Dennis W. Chalke,
Senior Vice President,
Chief Financial Officer &
Treasurer of Baystate Health
Baystate Health finished FY2019 with an operating margin of 2.5% before other non-recurring expenses (2.3% after) on revenues of almost $2.4B. While revenues increased .4% from the prior year, the operating margin reflected an 11% increase. Approximately 70% of revenues are generated from Baystate Health providers which include the four acute care hospitals and the employed physician group of over 700 providers. These revenues grew more than 6.5% from the prior year as patient demand for services continues to increase. Baystate Medical Center continues to see growing volumes and remains the dominant organization within Baystate Health with almost $1.4B in operating revenues. However, our managed care health insurance company, Health New England, experienced a significant drop in enrollment during FY2019 as a result of changes in the Massachusetts Medicaid program. This combined with other factors resulted in reductions of $94M in premiums and $89M in related expenses.
Like most healthcare organizations, the majority of Baystate’s revenues come from the Medicare and Medicaid programs. While the percent of each varies from entity to entity typically, the total is approximately 65%. Both programs have had very minor increases in provider payment rates over the past several years and in some years they have been flat or negative. This creates significant challenges for providers experiencing expense inflation of three to four percent. Baystate has been dealing with this challenging issue for several years by developing financial improvement initiatives approaching $200M in cumulative revenue enhancements or expense reductions. The improvements span over a large range of initiatives including supply chain pricing improvements, growth in our pharmacy program, many enhancements to improve our revenue cycle, and ongoing benchmarking to ensure we are efficient in the delivery of services.

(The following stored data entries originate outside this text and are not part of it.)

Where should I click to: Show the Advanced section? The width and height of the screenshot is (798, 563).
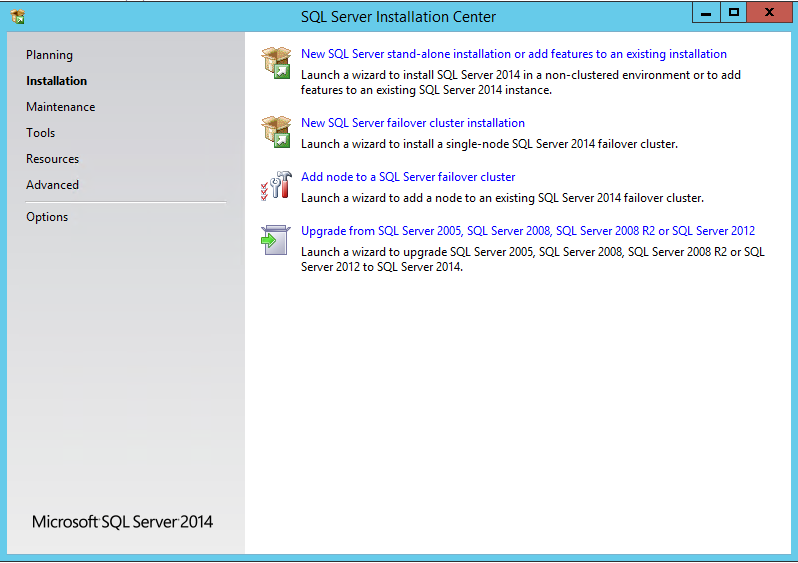click(x=52, y=185)
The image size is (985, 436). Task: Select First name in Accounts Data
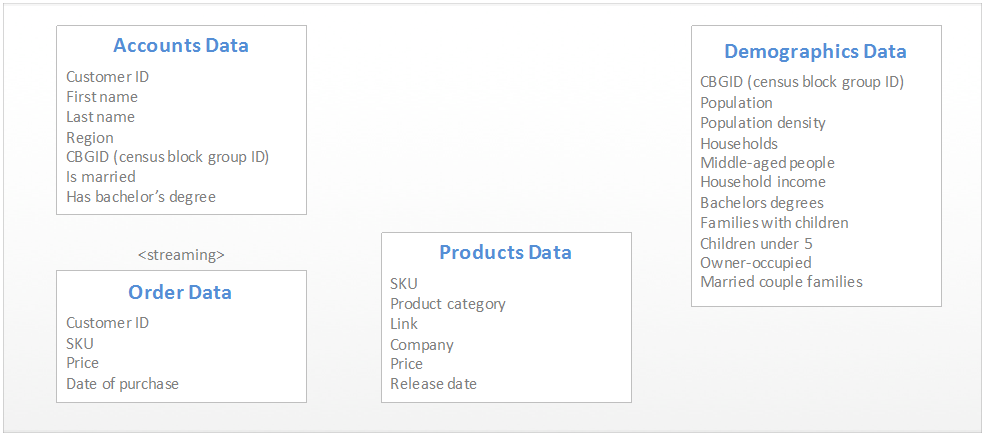click(102, 97)
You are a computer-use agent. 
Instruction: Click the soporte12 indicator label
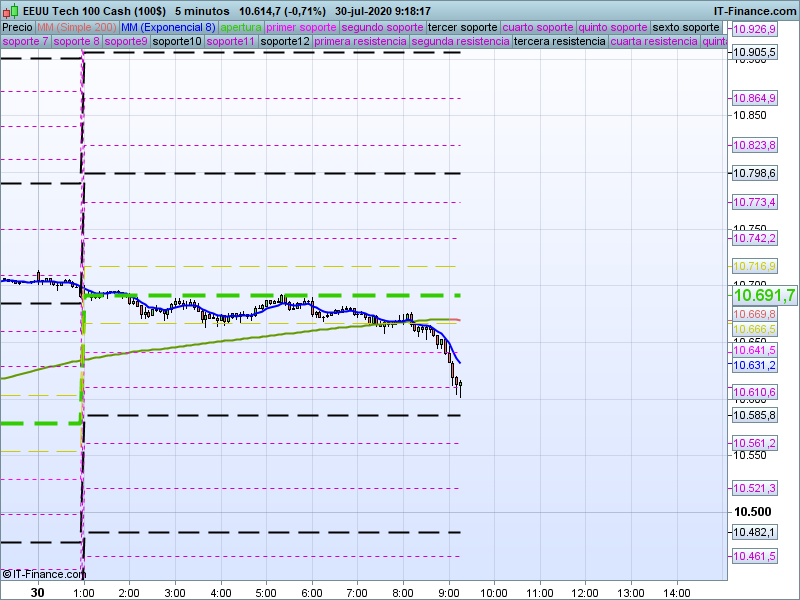[x=284, y=42]
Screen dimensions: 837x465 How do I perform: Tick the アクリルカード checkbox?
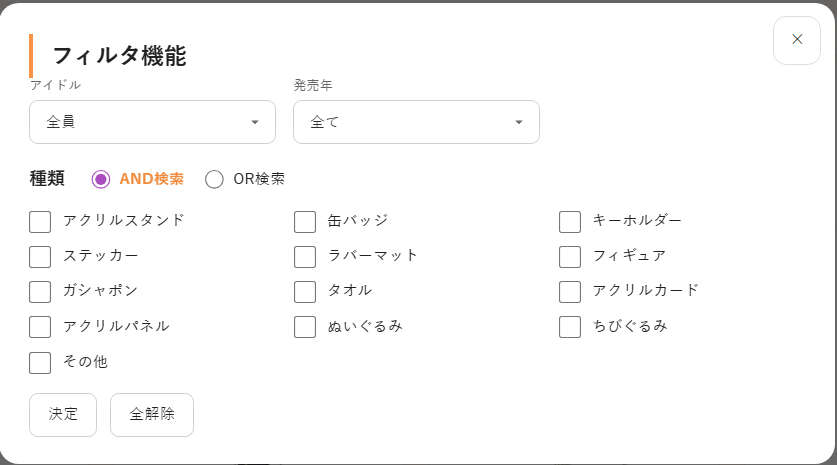coord(570,291)
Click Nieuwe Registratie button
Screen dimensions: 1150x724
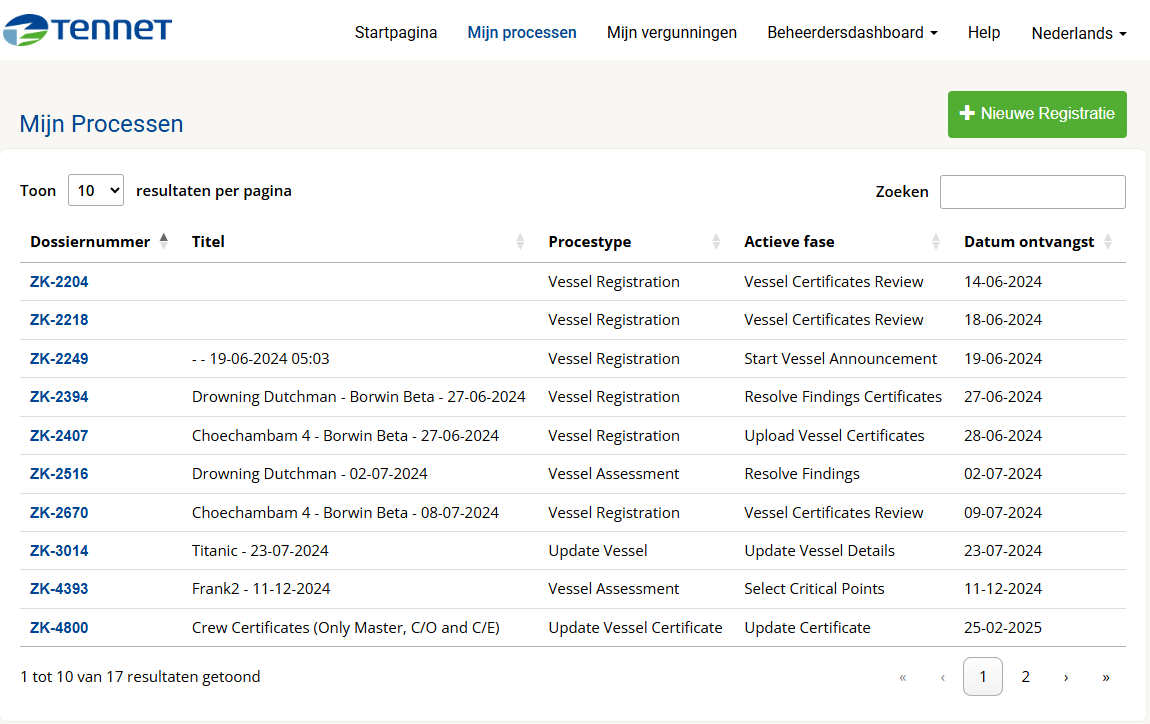pyautogui.click(x=1037, y=114)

Baystate Health was reviewed by both S&P and Fitch rating agencies during the year and had its rating of A+ with a stable outlook affirmed by both agencies. The S&P rating in September reflected the impact of an anticipated borrowing of $166M of debt including $125M of new money and $41M for refinancing existing debt. The new money will be used at Baystate Medical Center to continue building out existing space including the construction and replacement of 18 new operating rooms and six cardiac procedure rooms, additional beds, and expanded parking.
Healthcare organizations across the nation continue to experience a very challenging financial environment. Fitch ratings maintained its negative outlook on the not-for-profit healthcare industry during 2019 citing increased competition from non-traditional competitors entering the market and the ongoing transition to population health and risk contracts which have shifted some of the insurance risks onto providers. Risk contracts either reward or penalize physicians and hospitals based on their ability to provide efficient, high quality, patient-centered care. To be successful, healthcare systems need to make significant investments in IT, analytics, and staffing such as care managers. These investments, coupled with the annual growth in salaries, and supply and pharmacy costs, have resulted in expense inflation exceeding revenue inflation for the past several years. Hospital systems across Massachusetts had a median operating margin of 0.0% in FY2018 with little or no improvement expected in FY2019. Since the operating margin funds the majority of each healthcare system’s capital budget, this performance is not sustainable over the long term.
In addition, Massachusetts hospitals continue to be challenged by the growth and underfunding of the Medicaid program. This program now includes approximately 1.9 million residents or 28 percent of the population and payments from the Commonwealth are more than 20 percent below the actual cost of hospital services. The Commonwealth has developed an Accountable Care Organization strategy putting providers at risk for the cost of care to treat the population.
While experiencing major challenges, Baystate Health is well positioned for the future. We continue to provide high quality, efficient care, and are investing in resources required to be successful given the challenges of healthcare reform and population health. Baystate Health is committed to continuous improvement in the areas of employee engagement, clinical quality outcomes, patient satisfaction, and cost reduction, and we expect continued advancements in these areas.
Our independent public accountants, Deloitte & Touche LLP, have completed an audit of Baystate Health’s financial statements for the fiscal year ended 2019 and issued an unqualified opinion.